[Opening TASK INPUT section]

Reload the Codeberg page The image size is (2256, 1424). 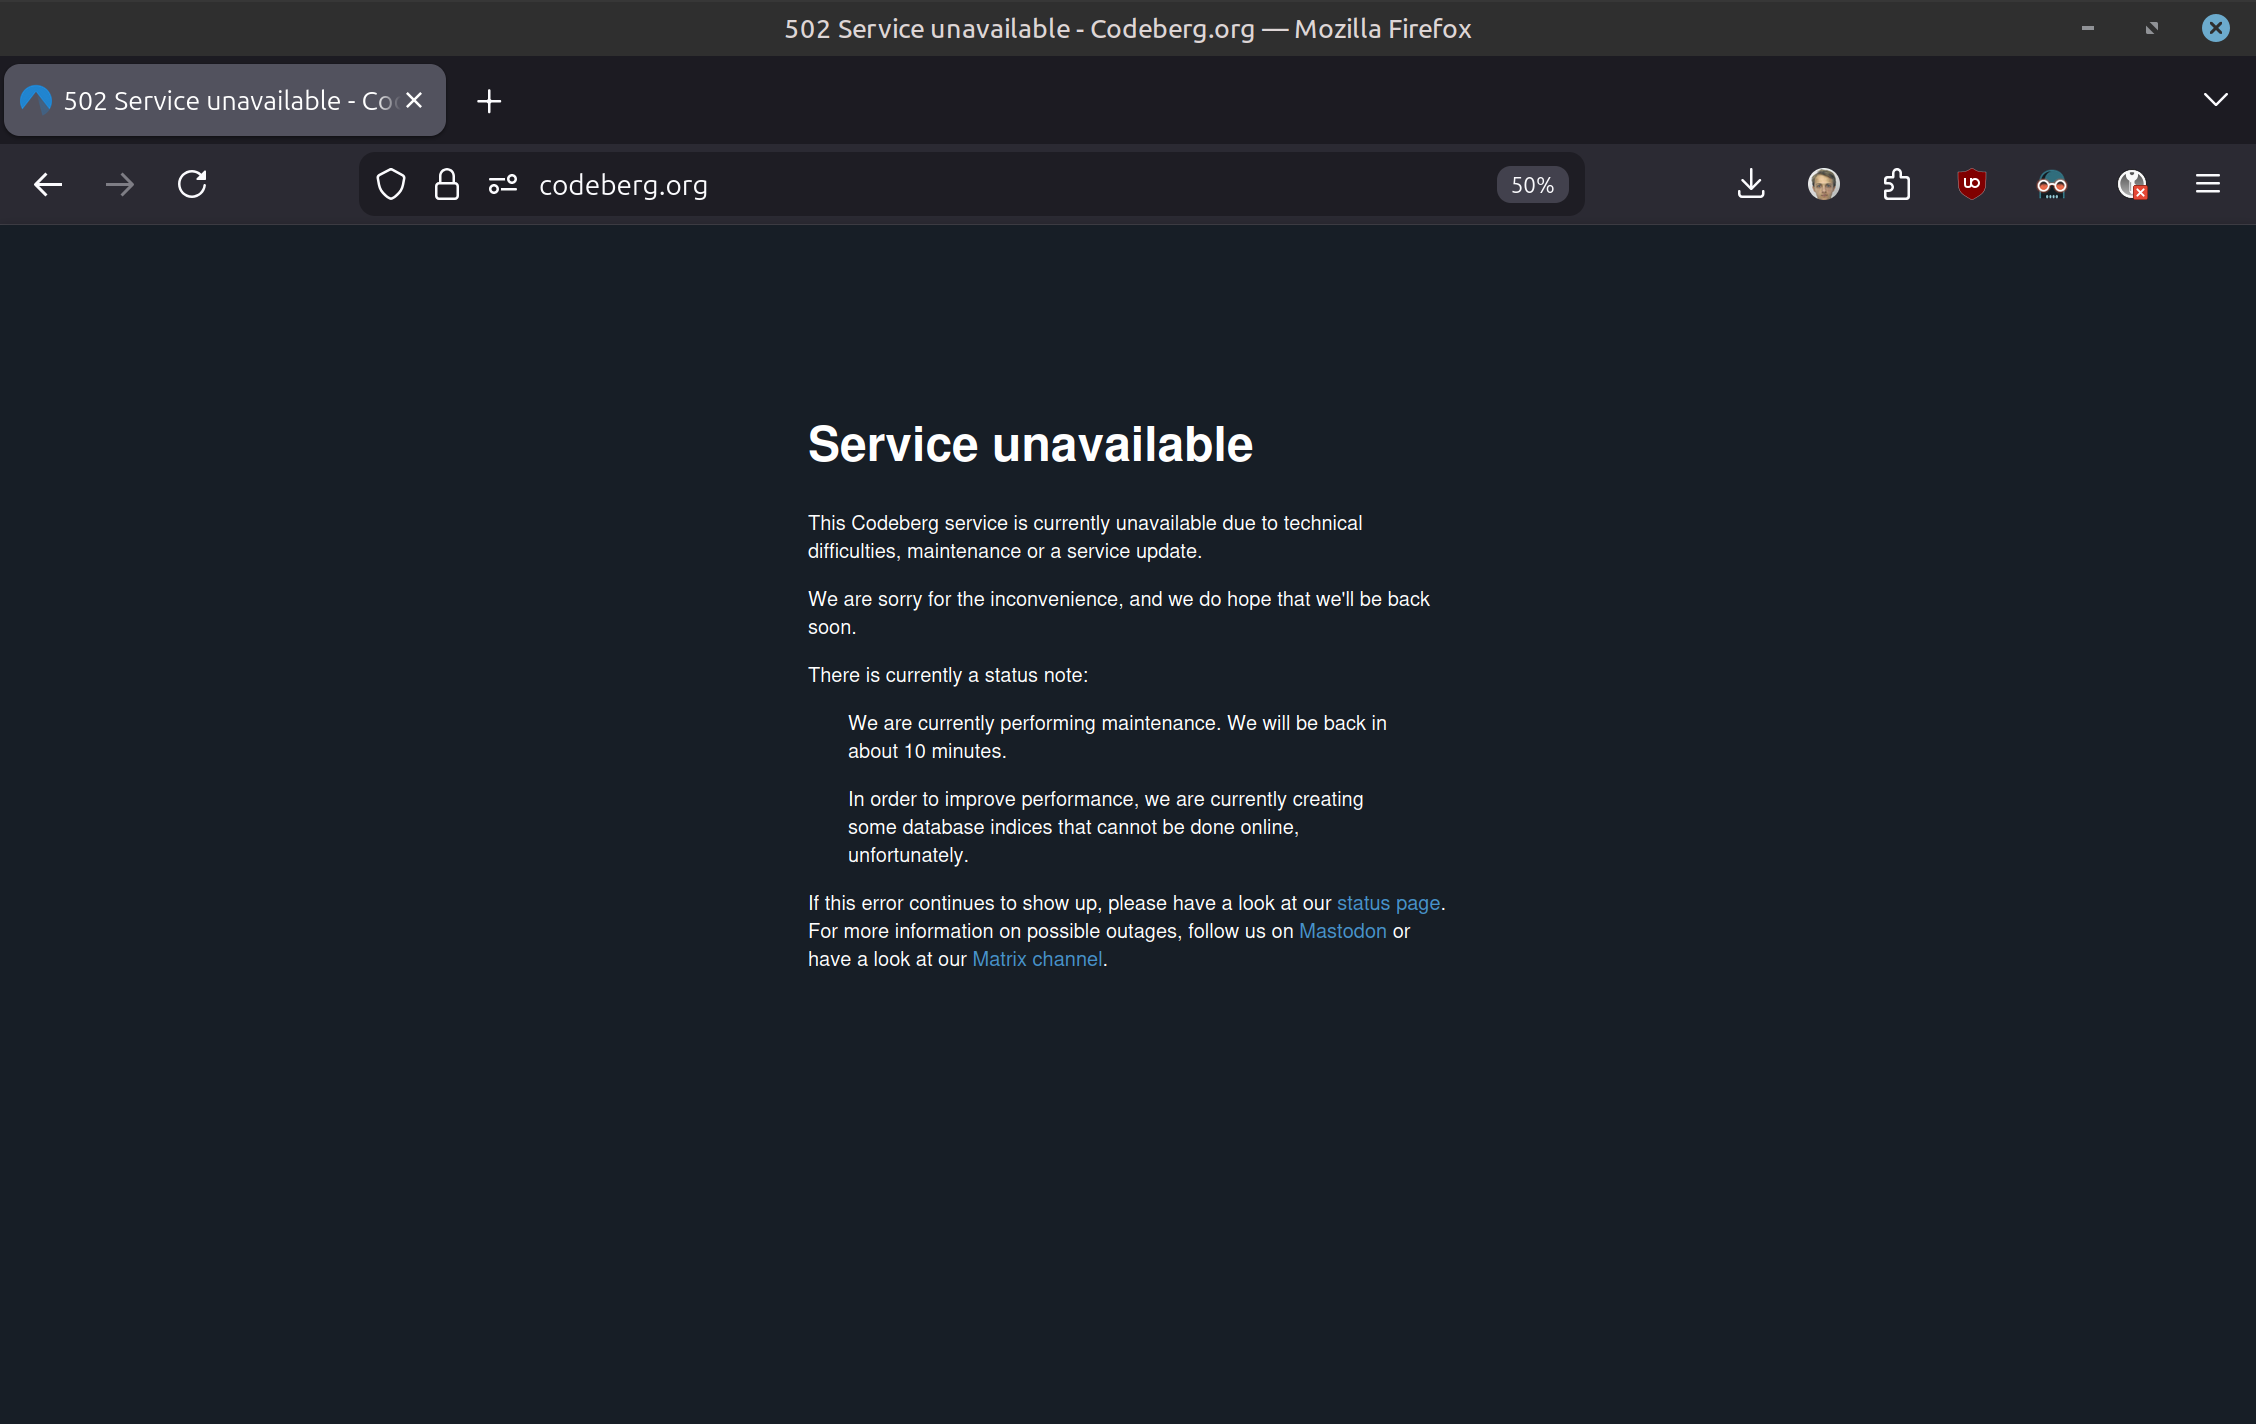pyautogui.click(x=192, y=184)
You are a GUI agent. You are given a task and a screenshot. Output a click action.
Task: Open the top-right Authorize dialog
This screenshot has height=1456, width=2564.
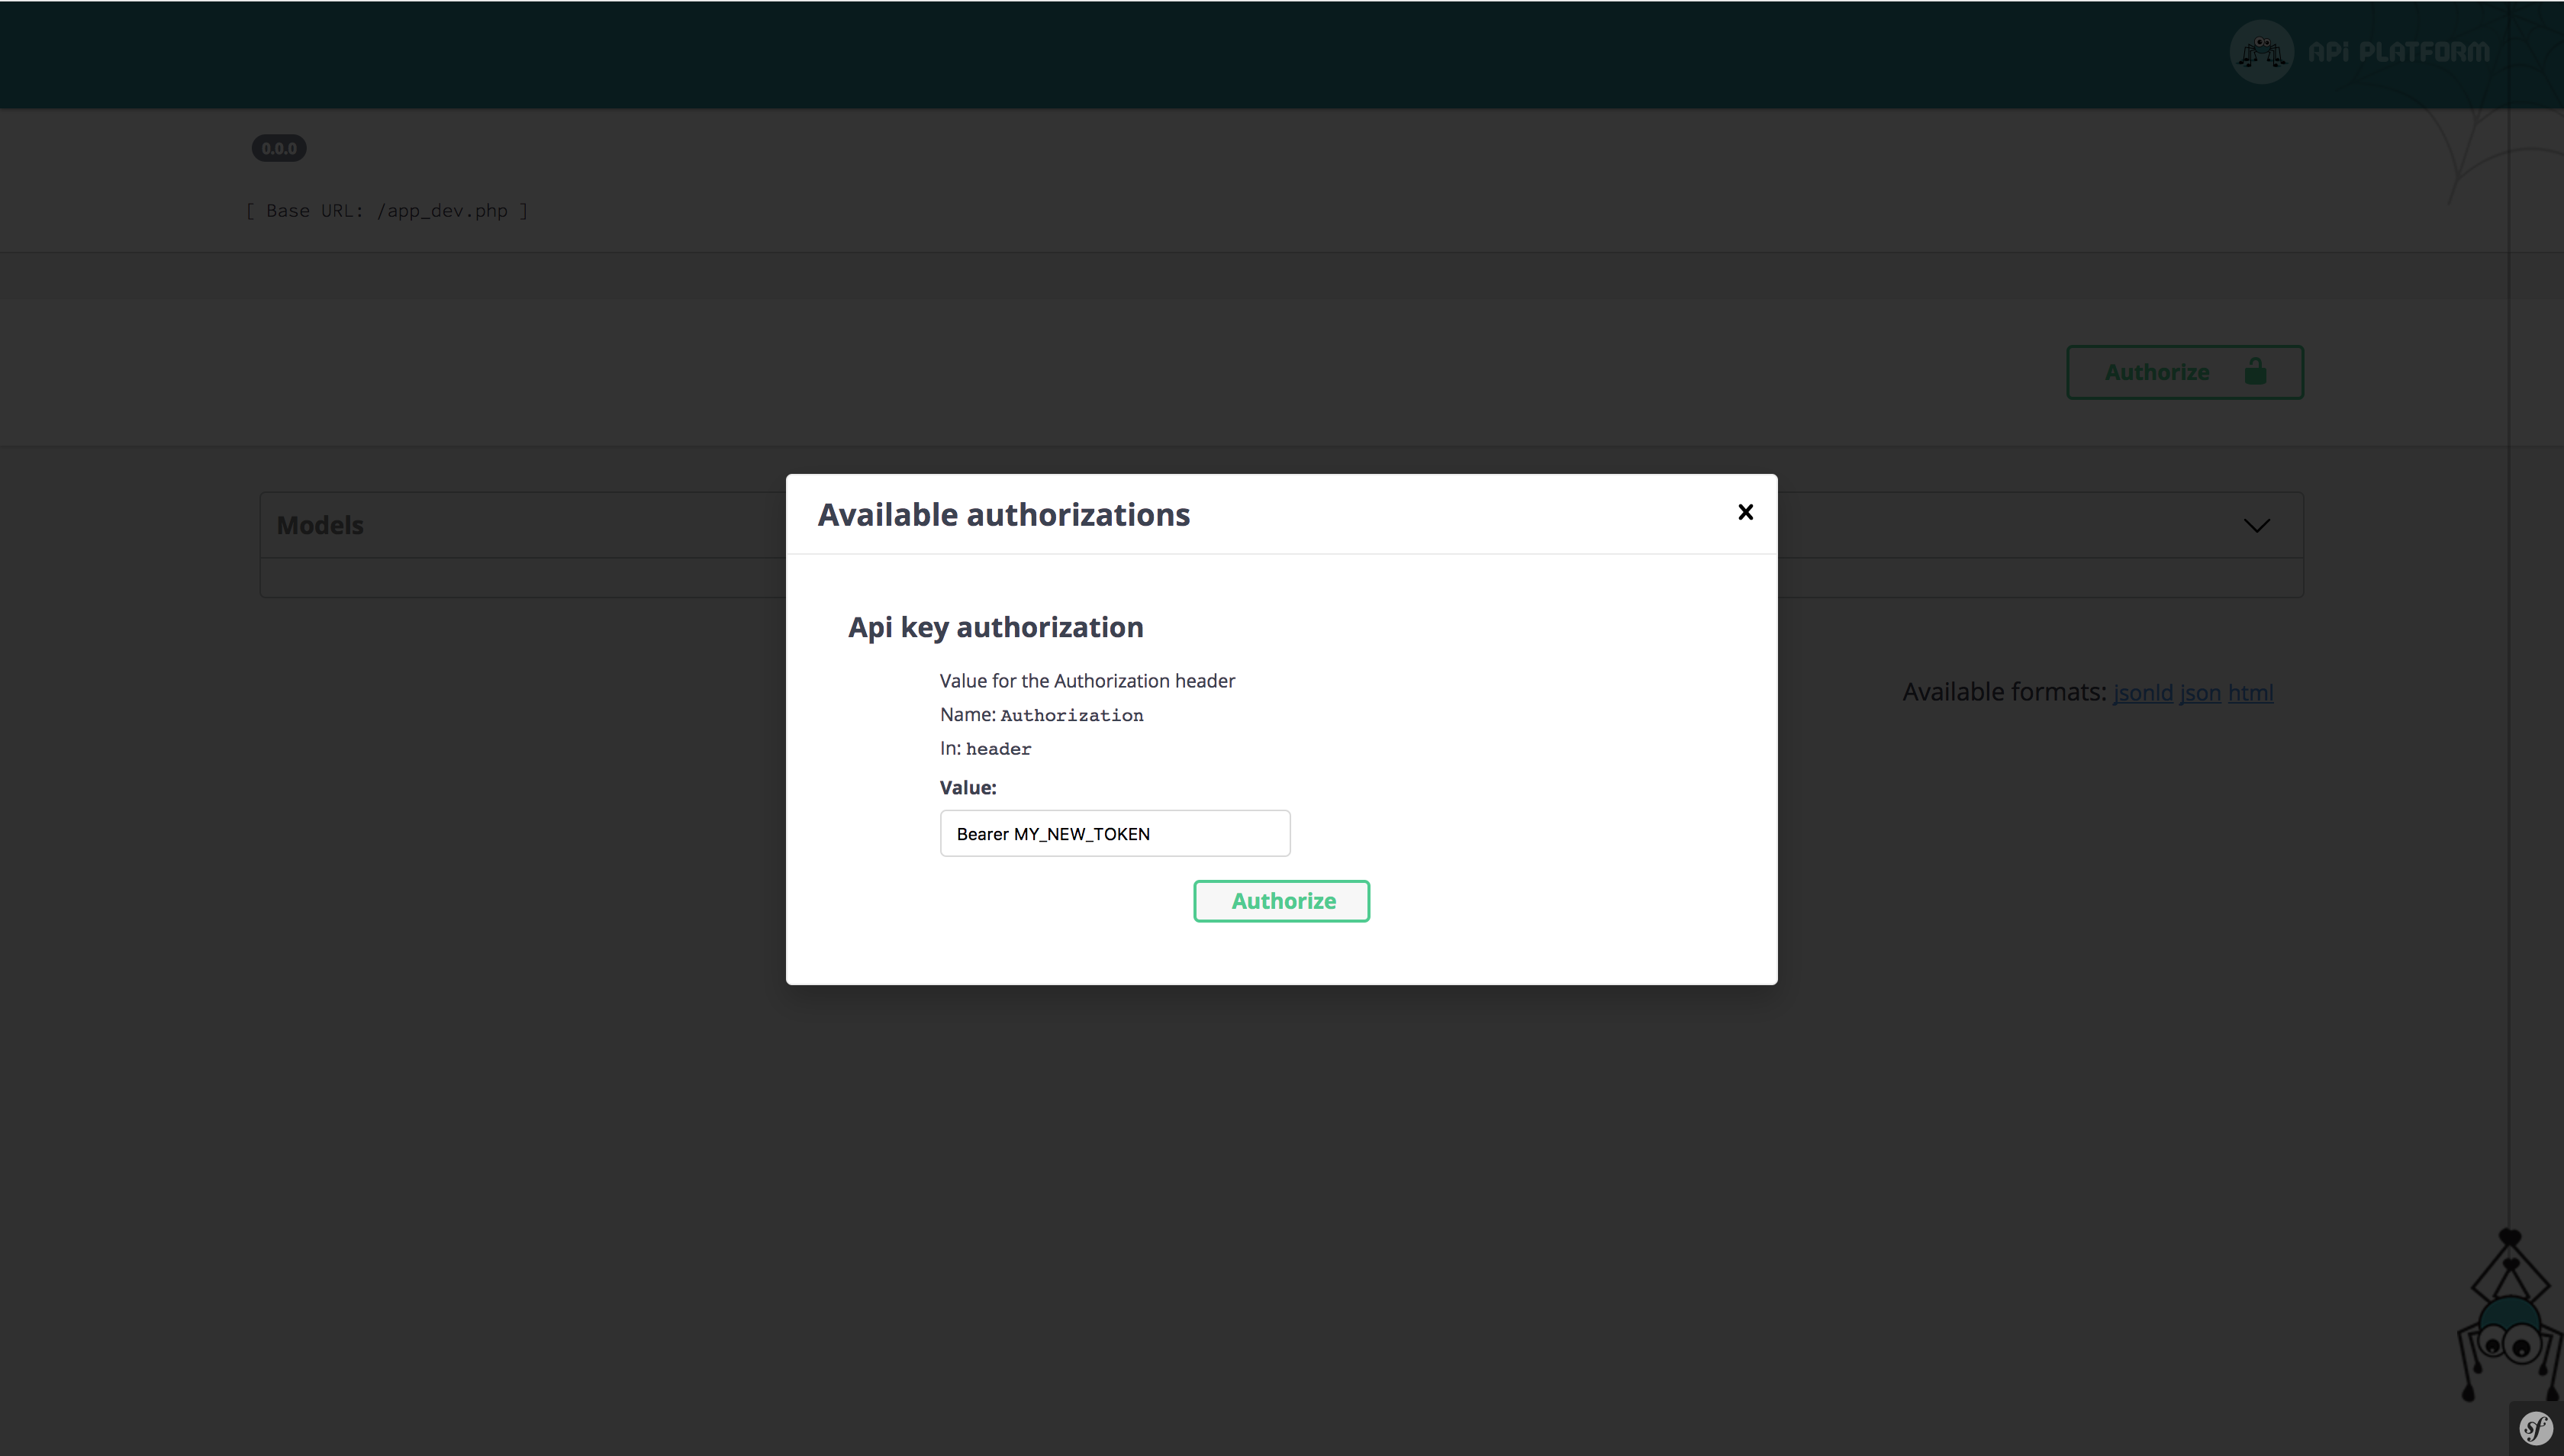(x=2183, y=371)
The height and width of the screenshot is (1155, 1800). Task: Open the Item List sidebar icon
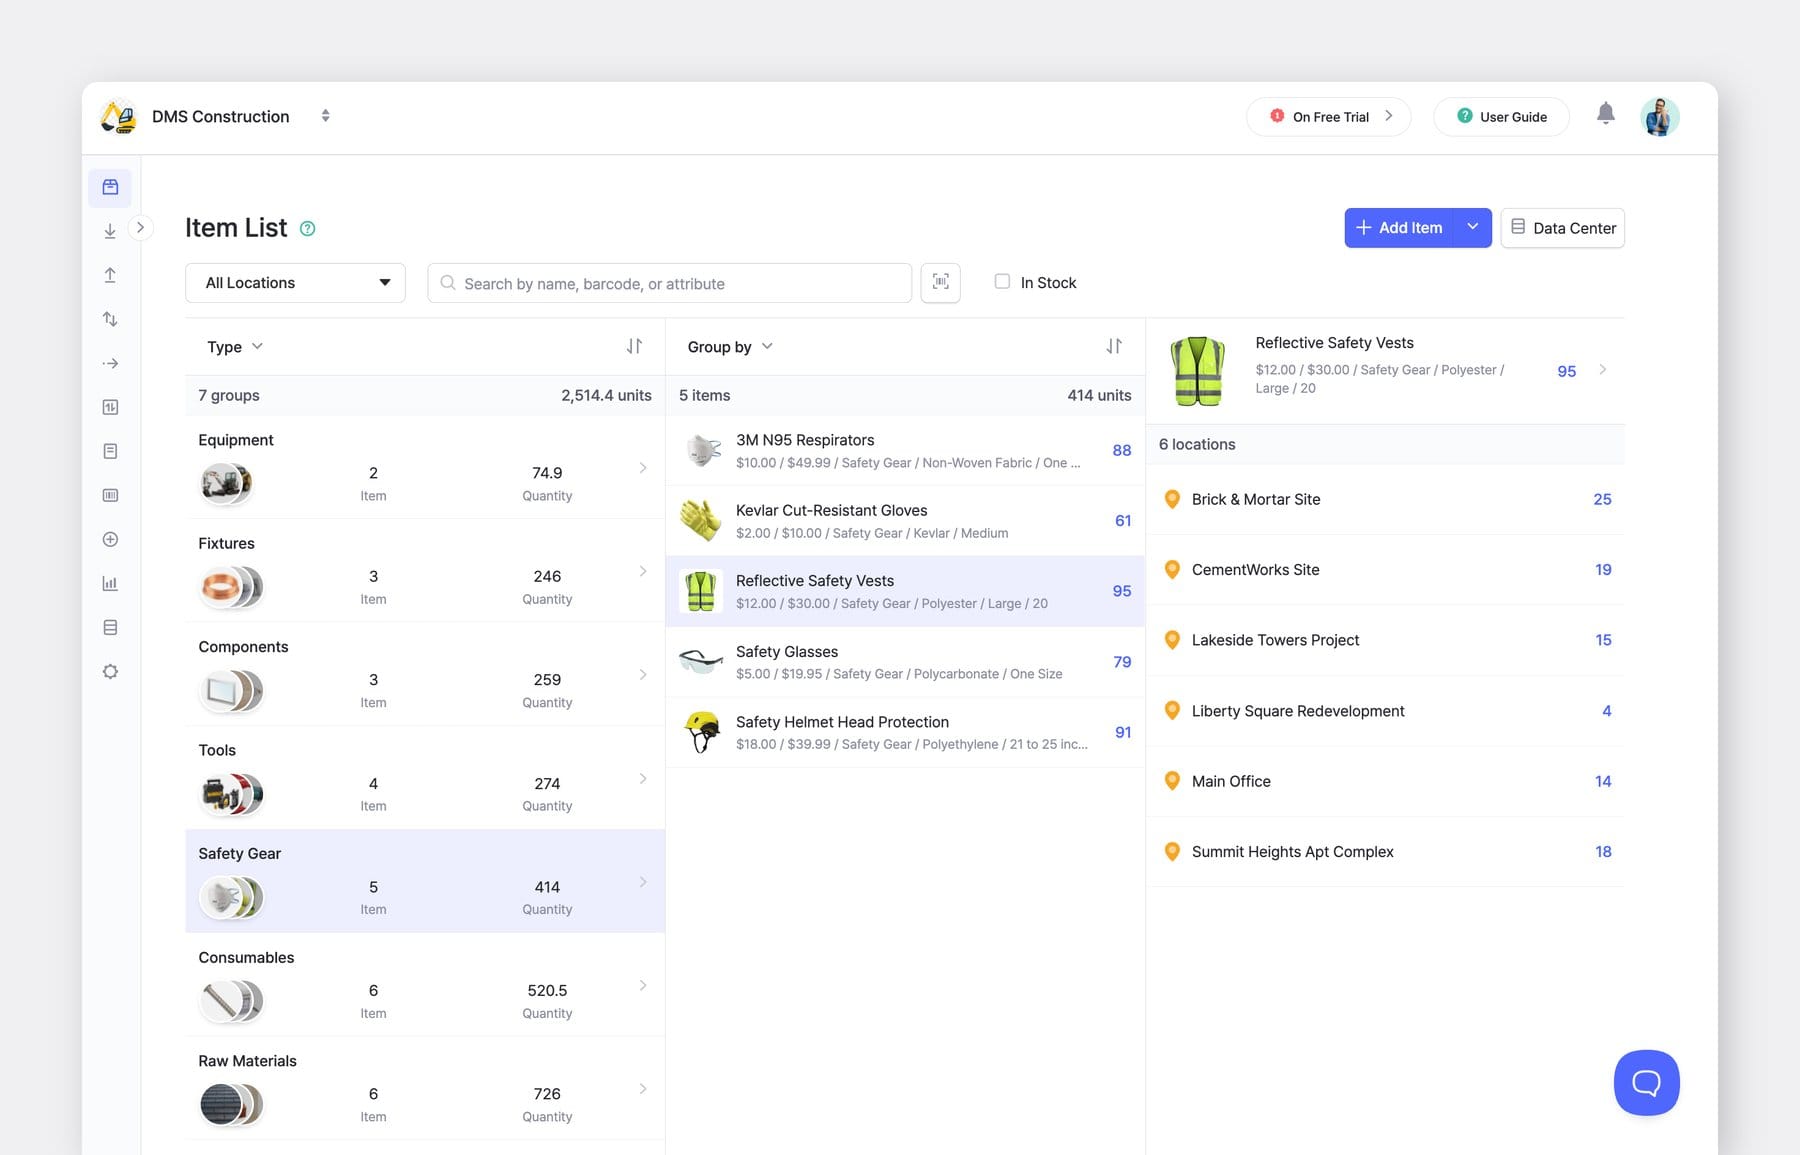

[Closing TASK INPUT section]

- WORK INSTRUCTIONS -
Transcribe, without alteration, each line from the one with "Task: Open the top-right Authorize dialog" through the last line of the data; no pictures belong in the copy.

- THE COMPLETED TASK -
Task: Open the top-right Authorize dialog
This screenshot has height=1456, width=2564.
(x=2183, y=371)
The height and width of the screenshot is (1155, 1800). Task: Open the Item List sidebar icon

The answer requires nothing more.